Return to site

Redshift Data Masking in AWS

Amazon Web Services Redshift or simply AWS Redshift, is a fast, fully managed and petabyte-scale data warehouse that makes it simple and cost-effective to analyze all your data using your existing business intelligence tools.

Redshift turns to be a great choice if your database is overloaded due to OLAP transactions (Online Analytical Processing).

Amazon Redshift is designed for OLAP, which allows you to easily combine multiple complex queries to provide answers.

Relational or sequel databases are row based, however, Redshift is a column based database.

Example

Let's say that you have in an Excel spreadsheet a table with countries, products and sales, and the table has different rows.

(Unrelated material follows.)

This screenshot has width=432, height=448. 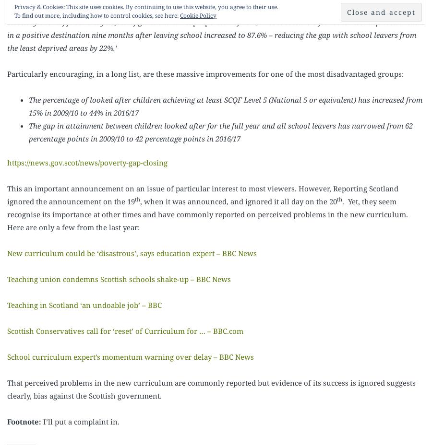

The database related to the table would store in row 1 the first country in the table, the related product and the number of sales. In row 2 we will find the second country in the table, with the related product and sales, and so on.

However, in column based databases is done differently because all the countries will be stored together, the products will be stored together, and also the sales will be stored the same way.

This is the key difference between row store and column store databases.

Columnar data is stored in this case sequentially on the storage, so it requires less reads to get all the data. It also allows the user to compress data in a more efficient way.

Columnar data can be compressed much easier because all the data types are the same. We have all countries stored in one sequential row, so it's much easier to compress data this way.

In row based, all the data types will be different, so compression is much harder.

The compression scheme for Redshift is automatically chosen for you, so you don't need to worry about that.

AWS Redshift data warehouse is a collection of computing resources called nodes, and these nodes are organized into a group called cluster.

Each cluster runs an Amazon Redshift engine that contains one or more databases.

The AWS engine has the ability to actually do data masking. It can recognize certain types of data (social security number, credit cards, date of birth, phone number, etc.), and can automatically mask them, by putting them in a format that still going to be valuable from an analytic standpoint, but the data will be masked, so the sensitive data actually isn't stored in Redshift.

When you launch AWS Redshift for the first time, you can start with a single node, and once you grow, you can add additional nodes, to take advantage of massive parallel processing.

You can then operate a multimode, which means that you have a leader node that manages all the client connections and then compute nodes that store data and perform queries and connotations.

Limitations

Management business intelligence isn't viewed as business critical, it's something that would be brought up very quickly, but there would be other applications needed to be brought up first.

However, you can restore snapshots of your Redshift databases to other availability zones.